Filtering PySpark Arrays and DataFrame Array Columns
This post explains how to filter values from a PySpark array column.
It also explains how to filter DataFrames with array columns (i.e. reduce the number of rows in a DataFrame).
Filtering values from an ArrayType column and filtering DataFrame rows are completely different operations of course. The pyspark.sql.DataFrame#filter
method and the pyspark.sql.functions#filter
function share the same name, but have different functionality. One removes elements from an array and the other removes rows from a DataFrame.
It's important to understand both. The rest of this post provides clear examples.
filter array column
Suppose you have the following DataFrame with a some_arr
column that contains numbers.
df = spark.createDataFrame(
[([1, 2, 3, 5, 7],), ([2, 4, 9],)], ["some_arr"]
)
df.show()
+---------------+
| some_arr|
+---------------+
|[1, 2, 3, 5, 7]|
| [2, 4, 9]|
+---------------+
Use filter
to append an arr_evens
column that only contains the even numbers from some_arr
:
from pyspark.sql.functions import *
is_even = lambda x: x % 2 == 0
res = df.withColumn("arr_evens", filter(col("some_arr"), is_even))
res.show()
+---------------+---------+
| some_arr|arr_evens|
+---------------+---------+
|[1, 2, 3, 5, 7]| [2]|
| [2, 4, 9]| [2, 4]|
+---------------+---------+
The vanilla filter
method in Python works similarly:
list(filter(is_even, [2, 4, 9])) # [2, 4]
The Spark filter function takes is_even
as the second argument and the Python filter function takes is_even
as the first argument. It's never easy ;)
Now let's turn our attention to filtering entire rows.
filter rows if array column contains a value
Suppose you have the following DataFrame.
df = spark.createDataFrame(
[(["one", "two", "three"],), (["four", "five"],), (["one", "nine"],)], ["some_arr"]
)
df.show()
+-----------------+
| some_arr|
+-----------------+
|[one, two, three]|
| [four, five]|
| [one, nine]|
+-----------------+
Here's how to filter out all the rows that don't contain the string one
:
res = df.filter(array_contains(col("some_arr"), "one"))
res.show()
+-----------------+
| some_arr|
+-----------------+
|[one, two, three]|
| [one, nine]|
+-----------------+
array_contains
makes for clean code.
where()
is an alias for filter so df.where(array_contains(col("some_arr"), "one"))

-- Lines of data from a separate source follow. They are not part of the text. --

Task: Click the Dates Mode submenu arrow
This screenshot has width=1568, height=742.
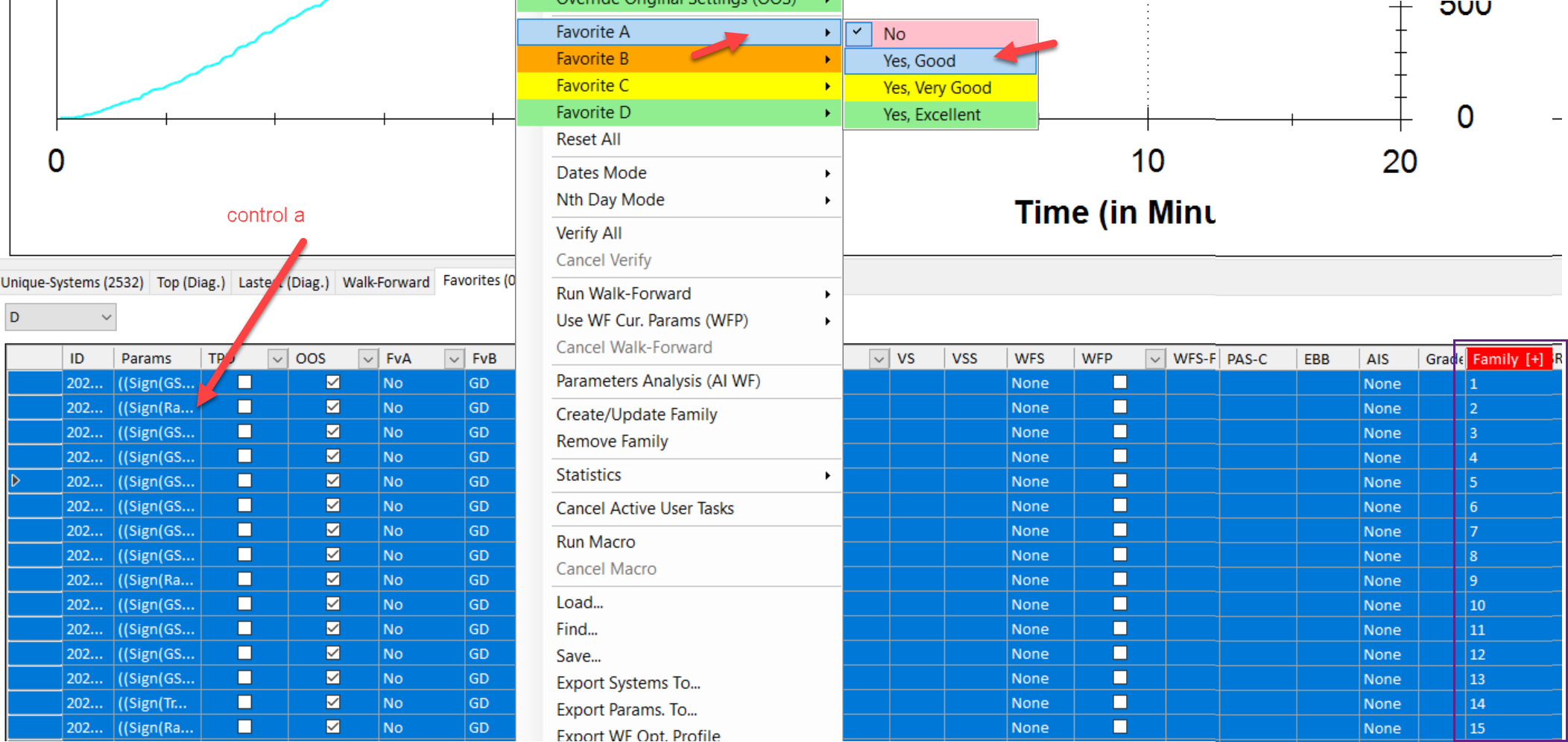Action: point(827,174)
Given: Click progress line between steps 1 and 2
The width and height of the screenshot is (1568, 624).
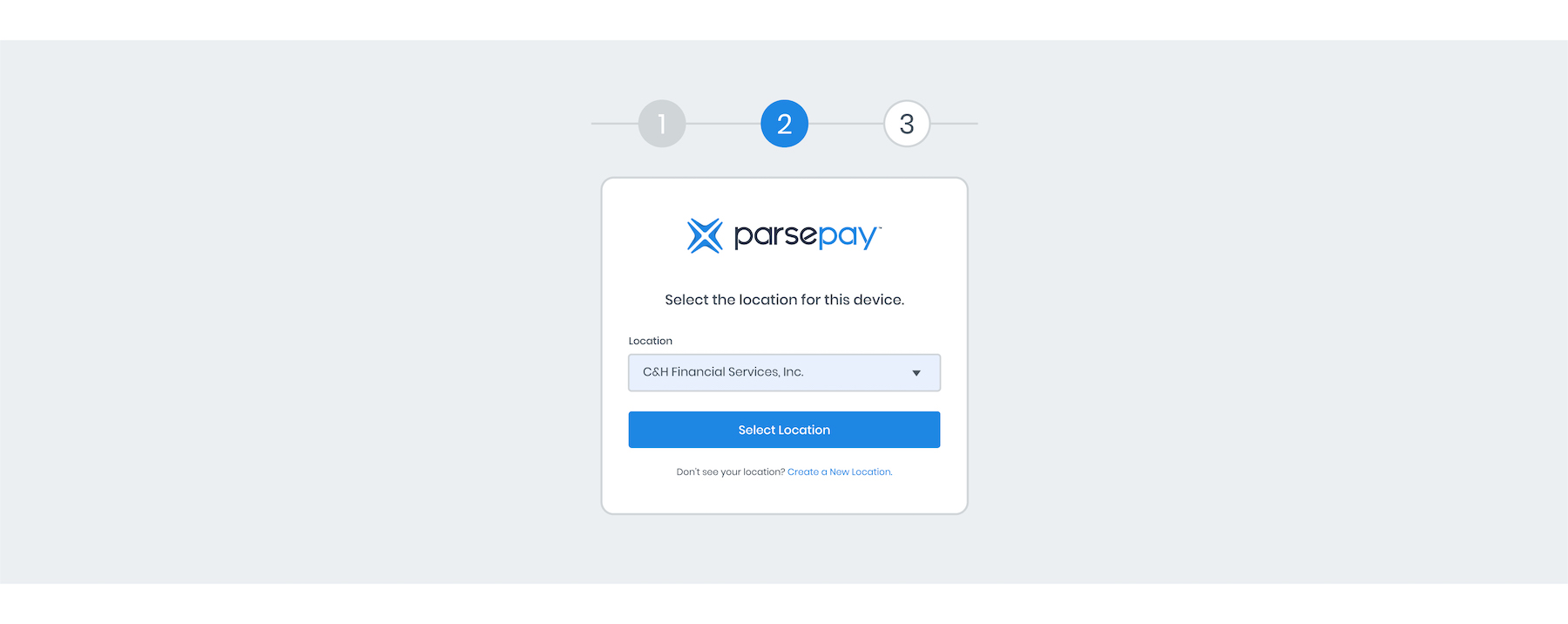Looking at the screenshot, I should point(723,124).
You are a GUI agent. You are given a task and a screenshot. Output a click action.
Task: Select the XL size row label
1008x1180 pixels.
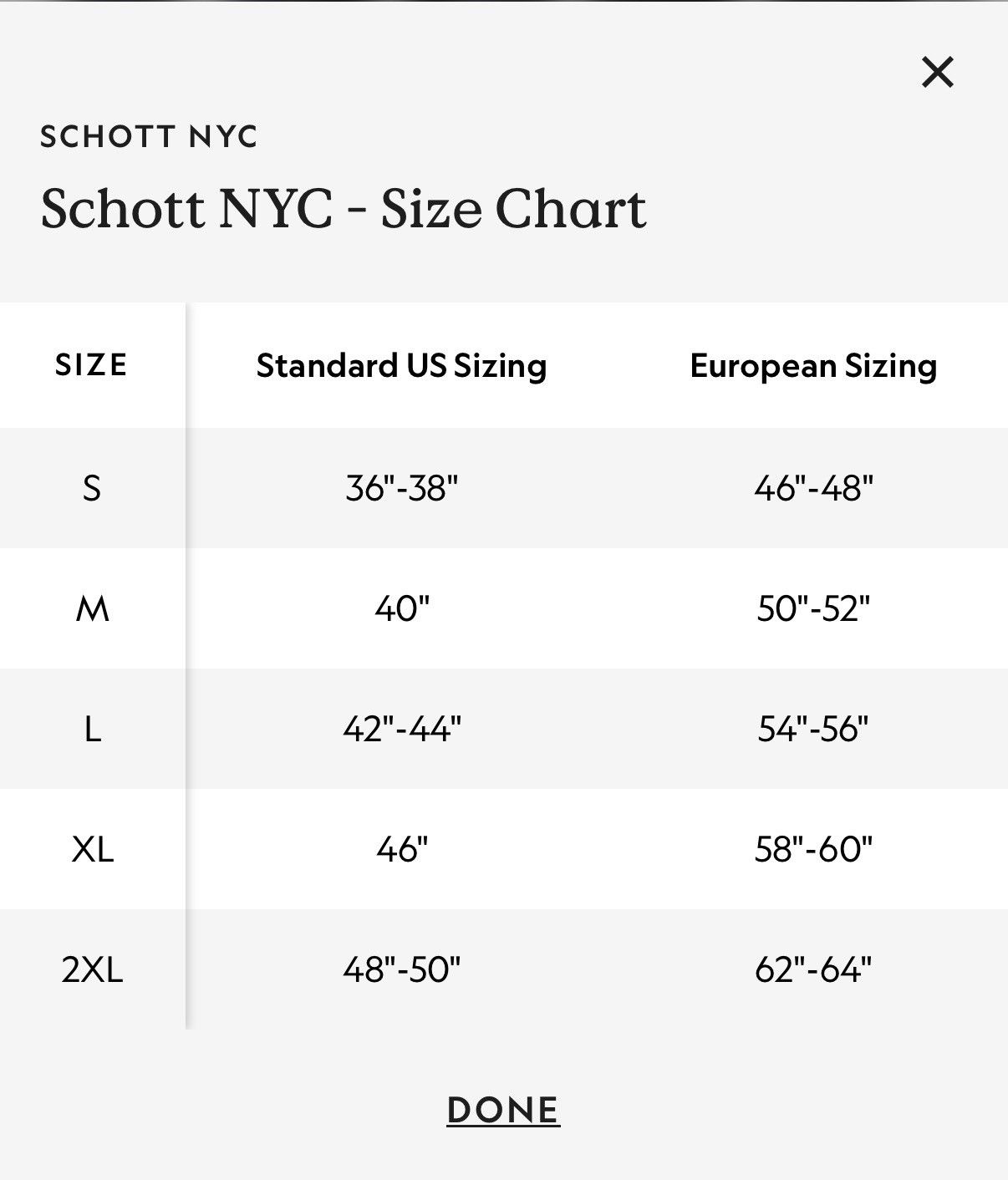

will return the same result.
filter on if at least one element in an array meets a condition
Create a DataFrame with some words:
df = spark.createDataFrame(
[(["apple", "pear"],), (["plan", "pipe"],), (["cat", "ant"],)], ["some_words"]
)
df.show()
+-------------+
| some_words|
+-------------+
|[apple, pear]|
| [plan, pipe]|
| [cat, ant]|
+-------------+
Filter out all the rows that don't contain a word that starts with the letter a
.
starts_with_a = lambda s: s.startswith("a")
res = df.filter(exists(col("some_words"), starts_with_a))
res.show()
+-------------+
| some_words|
+-------------+
|[apple, pear]|
| [cat, ant]|
+-------------+
exists
lets you model powerful filtering logic.
See the PySpark exists and forall post for a detailed discussion of exists
and the other method we'll talk about next, forall
.
filter if all elements in an array meet a condition
Create a DataFrame with some integers:
df = spark.createDataFrame(
[([1, 2, 3, 5, 7],), ([2, 4, 9],), ([2, 4, 6],)], ["some_ints"]
)
df.show()
+---------------+
| some_ints|
+---------------+
|[1, 2, 3, 5, 7]|
| [2, 4, 9]|
| [2, 4, 6]|
+---------------+
Filter out all the rows that contain any odd numbers.
is_even = lambda x: x % 2 == 0
res = df.filter(forall(col("some_ints"), is_even))
res.show()
+---------+
|some_ints|
+---------+
|[2, 4, 6]|
+---------+
forall
is useful when filtering.
Conclusion
PySpark has a pyspark.sql.DataFrame#filter
method and a separate pyspark.sql.functions.filter
function. Both are important, but they're useful in completely different contexts.
The filter
function was added in Spark 3.1, whereas the filter
method has been around since the early days of Spark (1.3). The filter method is especially powerful when used with multiple conditions or with forall
/ exsists
(methods added in Spark 3.1).
PySpark 3 has added a lot of developer friendly functions and makes big data processing with Python a delight.